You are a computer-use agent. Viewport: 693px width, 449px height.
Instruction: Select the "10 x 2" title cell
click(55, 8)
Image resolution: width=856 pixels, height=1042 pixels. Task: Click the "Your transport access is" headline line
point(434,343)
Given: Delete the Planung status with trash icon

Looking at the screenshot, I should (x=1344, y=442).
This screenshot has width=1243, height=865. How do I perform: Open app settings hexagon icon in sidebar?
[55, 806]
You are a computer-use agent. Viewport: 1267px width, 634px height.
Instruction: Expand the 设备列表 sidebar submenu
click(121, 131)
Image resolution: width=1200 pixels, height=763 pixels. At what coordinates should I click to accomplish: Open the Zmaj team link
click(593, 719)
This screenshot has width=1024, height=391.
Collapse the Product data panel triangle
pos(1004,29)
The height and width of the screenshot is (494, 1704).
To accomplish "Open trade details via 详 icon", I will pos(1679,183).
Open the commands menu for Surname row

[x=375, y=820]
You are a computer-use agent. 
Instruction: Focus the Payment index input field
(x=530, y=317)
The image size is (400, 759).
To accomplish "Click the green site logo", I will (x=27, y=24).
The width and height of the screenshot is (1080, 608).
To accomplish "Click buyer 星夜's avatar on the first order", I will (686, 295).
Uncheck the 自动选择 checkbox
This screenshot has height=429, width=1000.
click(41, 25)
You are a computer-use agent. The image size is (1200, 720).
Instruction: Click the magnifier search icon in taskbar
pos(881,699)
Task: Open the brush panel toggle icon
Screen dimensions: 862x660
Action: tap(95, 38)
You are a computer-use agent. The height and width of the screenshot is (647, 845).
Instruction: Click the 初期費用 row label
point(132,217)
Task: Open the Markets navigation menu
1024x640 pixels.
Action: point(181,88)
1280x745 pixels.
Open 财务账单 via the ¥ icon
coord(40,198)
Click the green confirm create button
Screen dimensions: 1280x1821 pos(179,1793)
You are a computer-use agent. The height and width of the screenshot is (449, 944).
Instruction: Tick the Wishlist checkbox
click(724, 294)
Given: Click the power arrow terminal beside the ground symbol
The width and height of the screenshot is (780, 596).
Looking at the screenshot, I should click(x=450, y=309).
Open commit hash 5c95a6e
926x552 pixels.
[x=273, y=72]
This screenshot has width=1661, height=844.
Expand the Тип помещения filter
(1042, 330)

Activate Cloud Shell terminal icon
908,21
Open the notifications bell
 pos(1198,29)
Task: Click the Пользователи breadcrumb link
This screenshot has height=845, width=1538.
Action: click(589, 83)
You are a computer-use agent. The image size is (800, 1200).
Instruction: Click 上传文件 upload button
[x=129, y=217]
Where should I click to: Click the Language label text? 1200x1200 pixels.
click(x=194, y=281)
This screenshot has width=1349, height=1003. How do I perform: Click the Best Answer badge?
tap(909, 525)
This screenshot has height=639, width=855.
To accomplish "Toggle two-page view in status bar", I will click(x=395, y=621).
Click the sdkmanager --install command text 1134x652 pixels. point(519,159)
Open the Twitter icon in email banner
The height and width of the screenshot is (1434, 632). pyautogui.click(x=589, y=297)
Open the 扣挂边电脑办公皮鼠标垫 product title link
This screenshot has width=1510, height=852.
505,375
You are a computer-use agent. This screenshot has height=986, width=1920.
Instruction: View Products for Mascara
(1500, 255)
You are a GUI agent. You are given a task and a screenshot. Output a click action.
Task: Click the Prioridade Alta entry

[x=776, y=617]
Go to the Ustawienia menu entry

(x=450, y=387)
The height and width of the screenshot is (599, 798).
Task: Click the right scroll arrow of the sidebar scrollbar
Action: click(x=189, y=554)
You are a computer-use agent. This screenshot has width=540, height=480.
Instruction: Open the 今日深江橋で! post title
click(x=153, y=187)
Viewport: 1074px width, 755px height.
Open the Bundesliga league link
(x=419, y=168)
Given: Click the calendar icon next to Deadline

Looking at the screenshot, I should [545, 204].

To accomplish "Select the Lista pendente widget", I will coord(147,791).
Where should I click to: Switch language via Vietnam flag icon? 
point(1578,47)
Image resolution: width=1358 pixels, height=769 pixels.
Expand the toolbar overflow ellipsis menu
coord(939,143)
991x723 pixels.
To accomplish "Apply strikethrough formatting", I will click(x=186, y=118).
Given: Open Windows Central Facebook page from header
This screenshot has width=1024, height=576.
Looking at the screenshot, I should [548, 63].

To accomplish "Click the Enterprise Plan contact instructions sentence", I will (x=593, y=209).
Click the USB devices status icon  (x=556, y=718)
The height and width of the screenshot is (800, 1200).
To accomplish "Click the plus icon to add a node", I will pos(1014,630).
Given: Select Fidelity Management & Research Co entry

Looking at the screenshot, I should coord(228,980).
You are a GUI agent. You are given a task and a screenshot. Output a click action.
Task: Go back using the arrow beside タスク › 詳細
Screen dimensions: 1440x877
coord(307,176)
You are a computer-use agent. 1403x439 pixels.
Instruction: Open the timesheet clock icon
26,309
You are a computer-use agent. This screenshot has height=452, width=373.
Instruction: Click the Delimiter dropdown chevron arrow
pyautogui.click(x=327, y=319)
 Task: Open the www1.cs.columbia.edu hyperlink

****************************************

* **PROBLEM TO WORK ON**:
After reading the entries above, state how many lines hold the word "Viewport", with no text besides the number.

* **RESULT OF THIS TASK**:
3